這算是一種推廣,陳佑怡做的不錯,的确在陳國已經有很多地方出現了辣椒,隻是因爲這種東西并不是很廣泛,而且普通的老百姓一時半會兒也不容易接受,所以即便有些地方已經出現了,但真正使用的人很少。
再加上,在這個年代交通本身就不便利,最多也都是一些大城市會出現,那些偏僻的小地方,依然是不知道這種東西的。
“那還有什麽可能呢?”墨心誠問道。
陳佑怡想了想,“正是因爲我想不到,所以才來跟你說一說,你覺得會是什麽可能?”
“這個福臨酒樓在京城是最大的酒樓,聽說酒樓的老闆出資慷慨,從不少的地方挖來了很多名廚,會不會是她知道咱們的望江酒樓之後,也從酒樓裏挖來了人?”
陳佑怡皺了皺眉,“如果我們那兒好的廚師被挖走的話,李琰一定會告訴我的,如果是普通的廚師離開,可能他自己就處理掉了,但普通的廚師,應該不會被福臨酒樓的老闆看中,所以會不會是其他的可能?”
“那還有什麽?”墨心誠也開始疑惑起來。
陳佑怡并沒有把自己内心的想法直接說出來,而是猶豫了半天,低頭想着,她另外的一個想法,就是覺得福臨酒樓的人,很可能偷偷的在自己那裏學藝了。
往壞的一方面想,她甚至覺得,從一開始的時候福臨酒樓的人就有可能在自己那裏埋了眼線。
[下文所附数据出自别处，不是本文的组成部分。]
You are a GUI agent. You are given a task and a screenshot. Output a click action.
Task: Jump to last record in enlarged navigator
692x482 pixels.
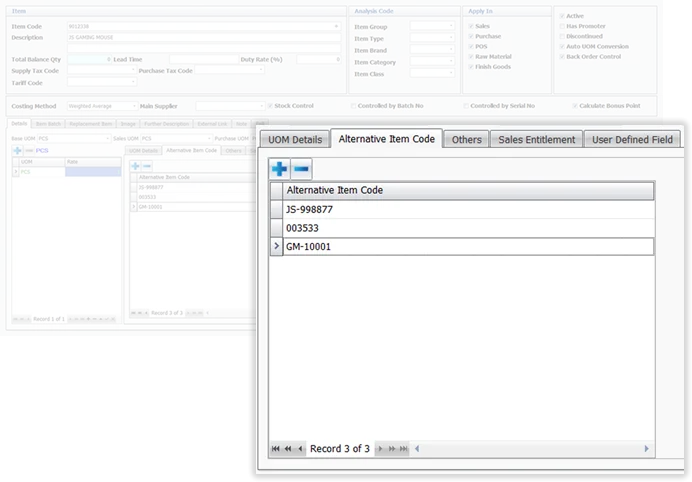click(x=402, y=449)
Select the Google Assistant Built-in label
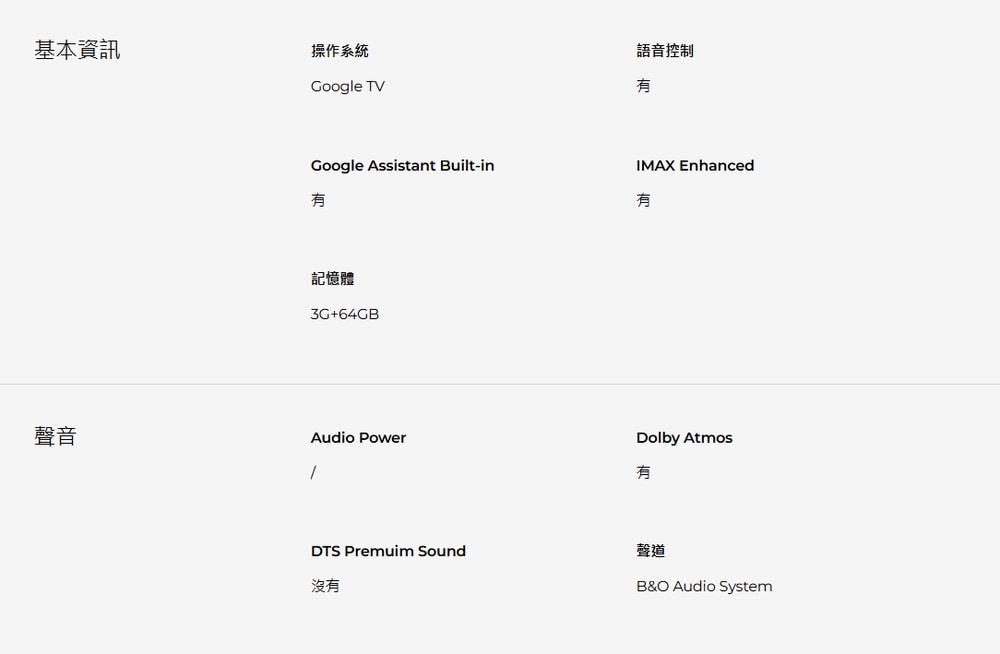The height and width of the screenshot is (654, 1000). (402, 166)
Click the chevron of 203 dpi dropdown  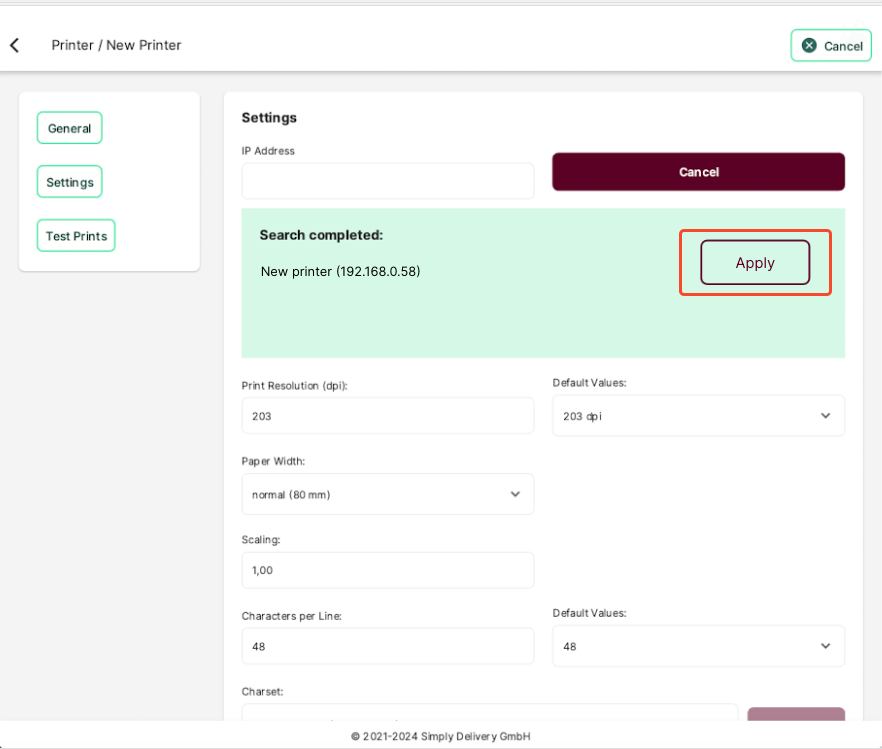[825, 416]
正當沉默的時候,白鐵生從外面回禀話,陳佑怡便讓他進來了,“什麽事啊?”
“老夫人的喊你呢,說有事跟夫人說,想讓夫人過去一下。”
陳佑怡和墨心誠還沒有聊完,便站了起來,“我知道了,你先去忙吧。”等到白鐵生走了之後,她扭頭對墨心誠說道,“你現在就給王大寫信,讓王大在望江樓的後處理找一找,看看有什麽可疑的廚師沒有,記得告訴他這件事情不能讓任何人知道,隻他一個人了解就可以了。”
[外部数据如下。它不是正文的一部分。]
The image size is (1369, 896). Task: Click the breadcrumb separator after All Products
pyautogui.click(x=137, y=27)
“要找可疑的廚子?”墨心誠似乎有些不太明白,但陳佑怡這個時候也沒辦法解釋太清楚,便說道,“你先按照我說的去做,回頭我再跟你解釋。”之後便離開這裏,去了穆秀蓮的房内。
屋内,孟秀蓮正坐在軟榻上,看着小雪和秦璇玩,秦璇一見到陳佑怡便撲了過來,陳佑怡先是和秦璇玩了一下,然後就讓小雪帶着她出去了,房間安靜下來之後,她才坐在了穆秀蓮身側的椅子上,“娘你找我有什麽事嗎?”
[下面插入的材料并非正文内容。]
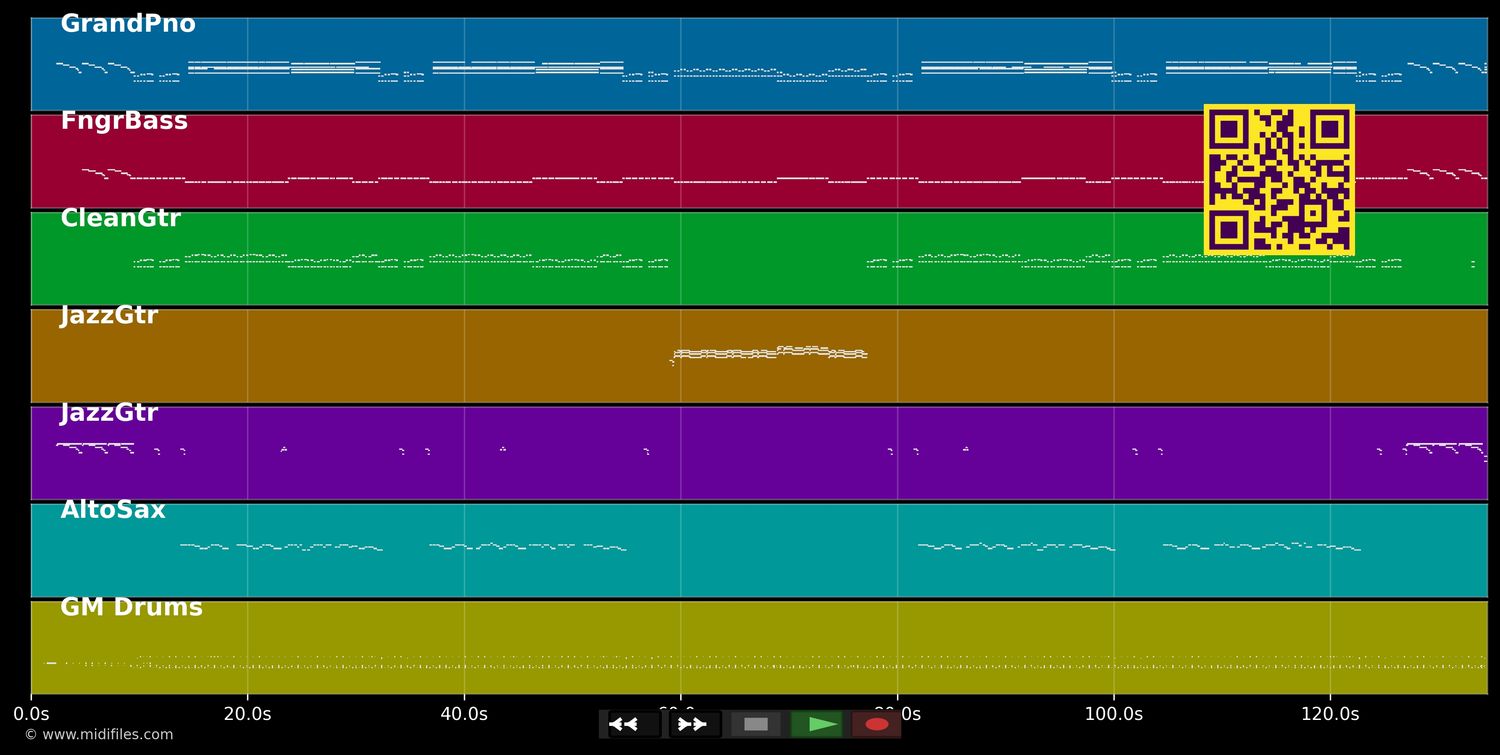Enable the upper JazzGtr track
This screenshot has height=755, width=1500.
[108, 314]
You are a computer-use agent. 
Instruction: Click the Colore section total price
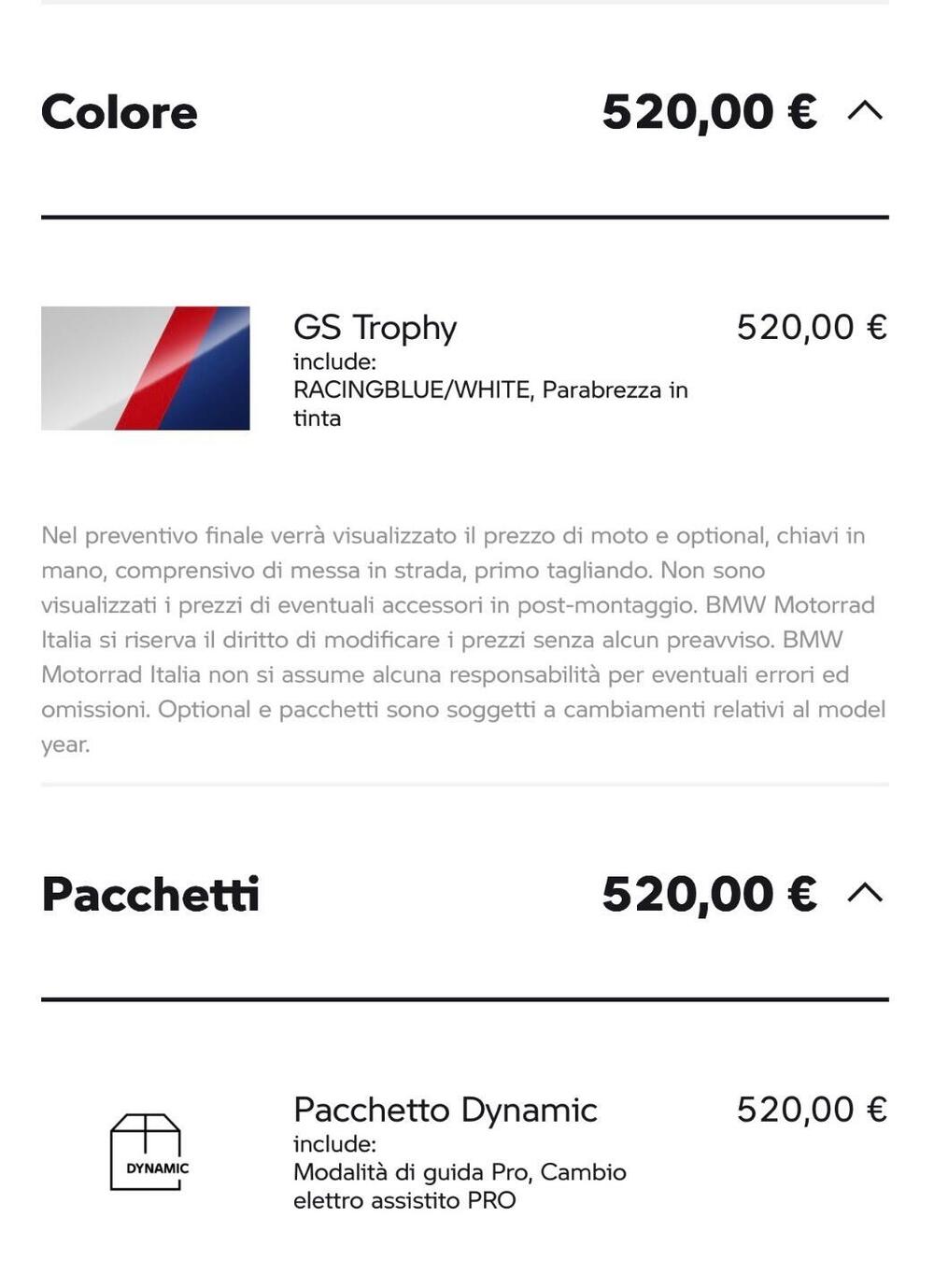tap(709, 112)
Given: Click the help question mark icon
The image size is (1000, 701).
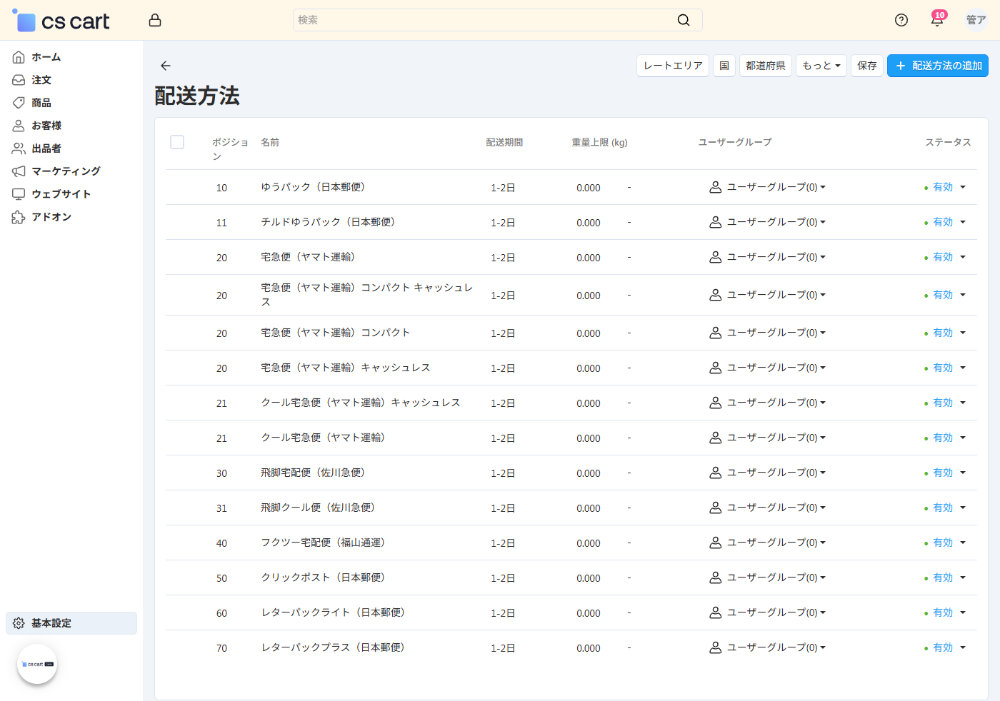Looking at the screenshot, I should 901,19.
“這裏有一份請帖,是昨日送過來的,我心裏猶豫着到底要不要去,可想來想去也拿不定主意,所以就把你叫過來,讓你也看看,你覺得怎麽樣。”說着就将手邊的一個紅色請帖遞到了陳佑怡的手中。
“這是什麽請帖?”
“你看下便知道了。”穆秀蓮也沒有解釋,而是耐心的等着她看完再說。
陳佑怡拿起那個請帖,翻開看裏面的内容,和現代的請帖還是有一定的區别的,不過大緻内容差不多,這上面寫的是樂樂和一個叫高通的人的婚禮,并且邀請秦家的人去。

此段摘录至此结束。